> [Listed records]:
▽
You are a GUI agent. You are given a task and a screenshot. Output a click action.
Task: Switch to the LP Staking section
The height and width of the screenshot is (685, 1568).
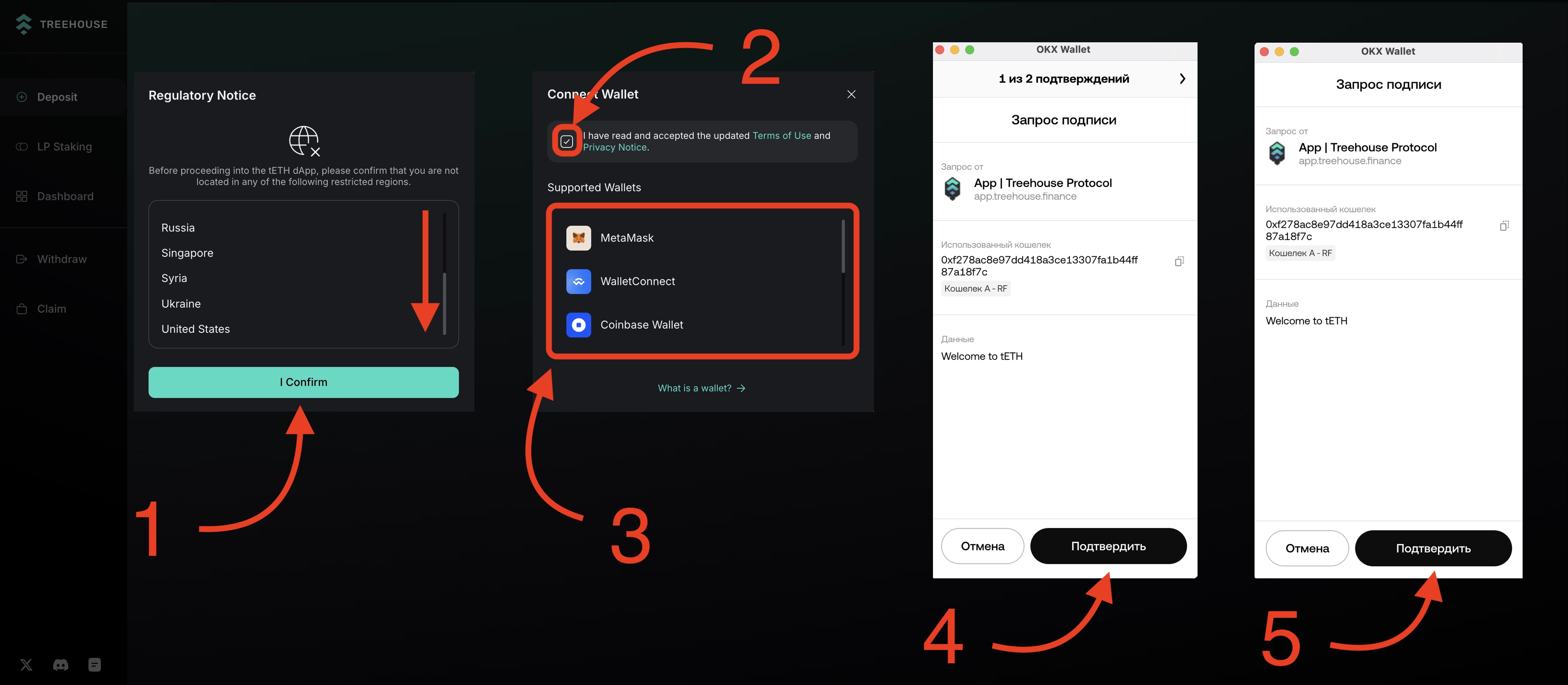pyautogui.click(x=64, y=147)
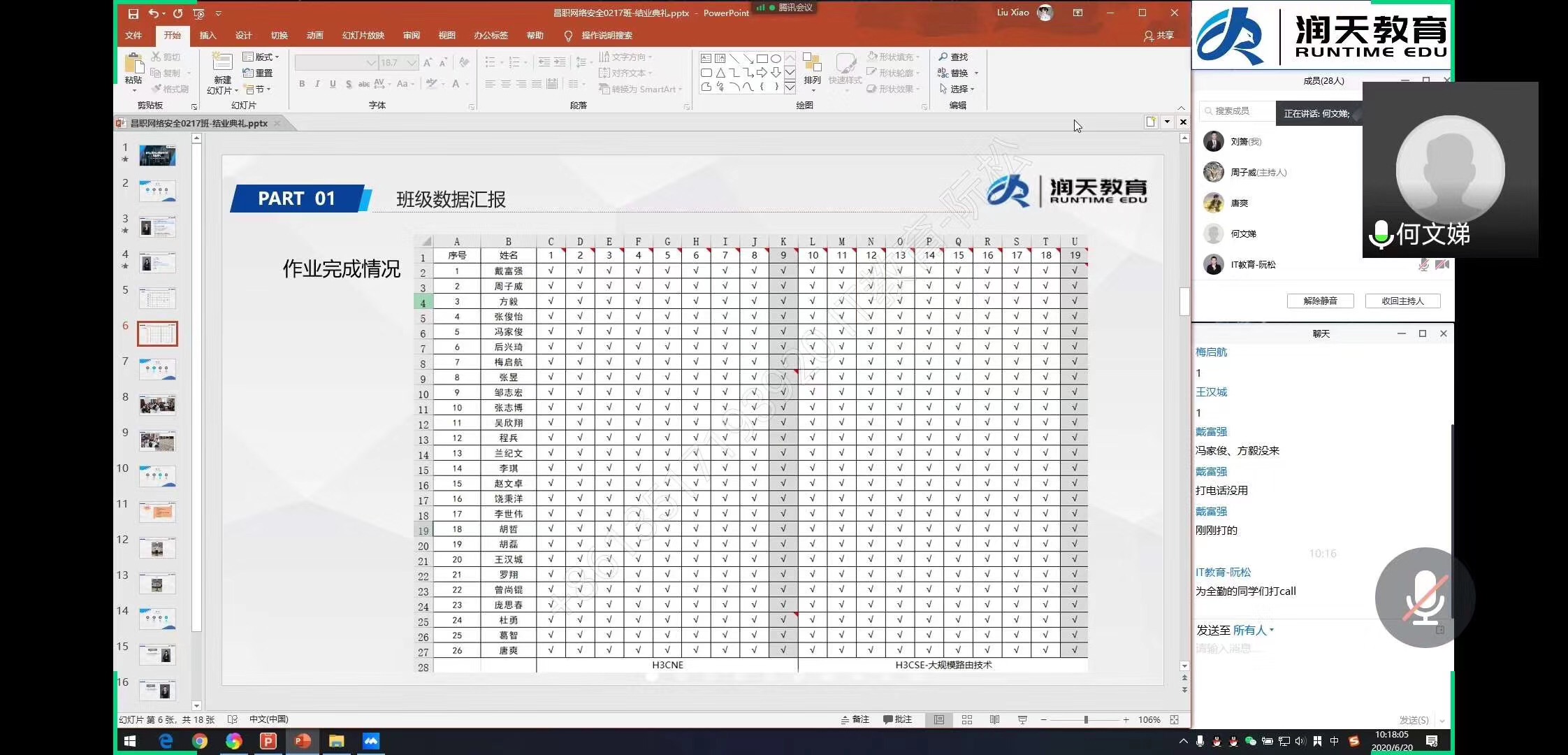Screen dimensions: 1568x755
Task: Click the unmute button in members panel
Action: pos(1320,301)

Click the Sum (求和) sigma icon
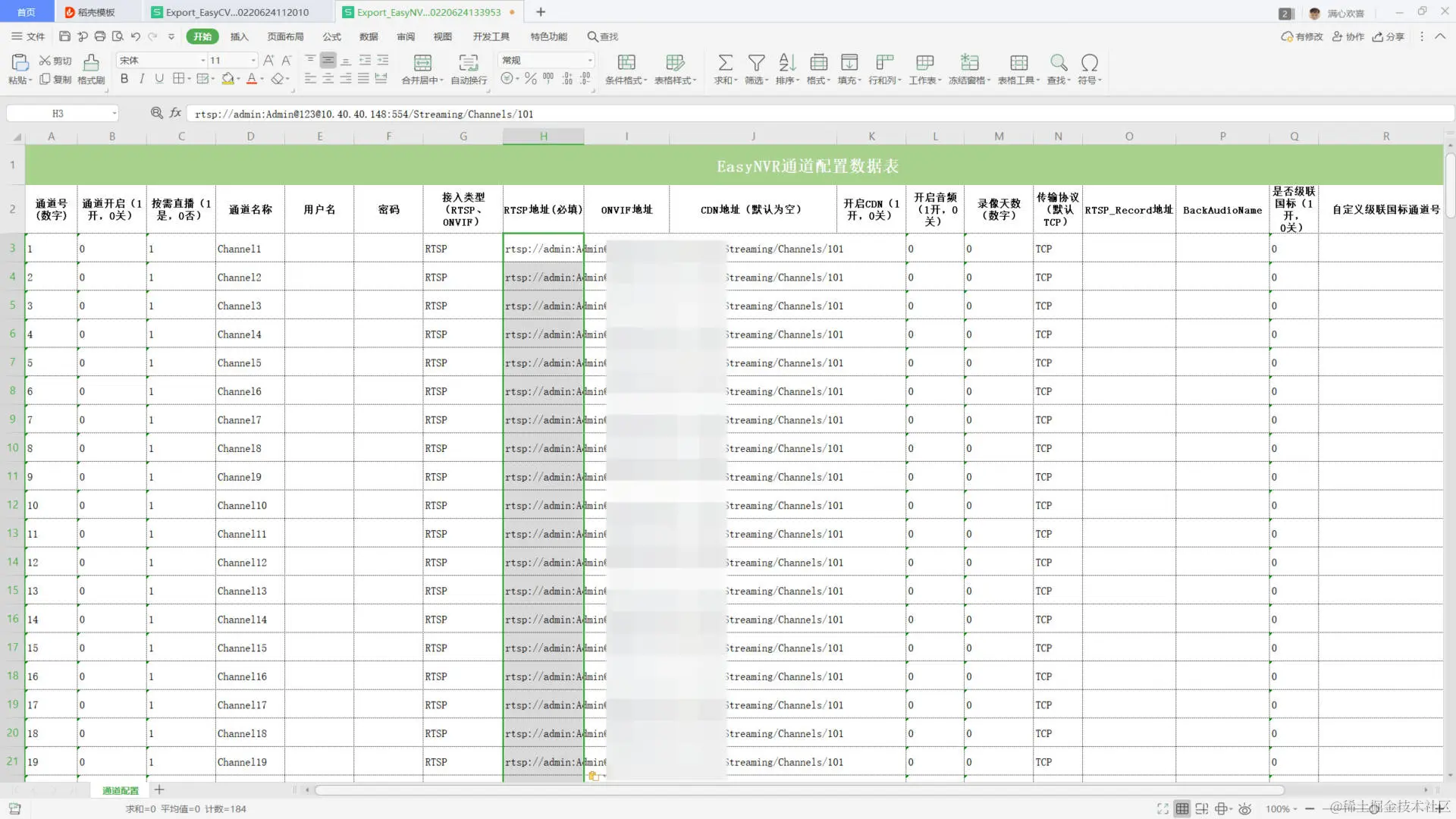pyautogui.click(x=725, y=63)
△
> [What you will do]:
Take every entry and repeat it verbatim, minus the pictures.

> [Written response]:
You are a GUI agent. You are given a task and a screenshot. Output a click action.
Task: Switch to the LP Staking section
The height and width of the screenshot is (685, 1568).
pyautogui.click(x=64, y=147)
Screen dimensions: 1568x755
Task: Click the unmute button in members panel
Action: pos(1320,301)

Click the Sum (求和) sigma icon
pyautogui.click(x=725, y=63)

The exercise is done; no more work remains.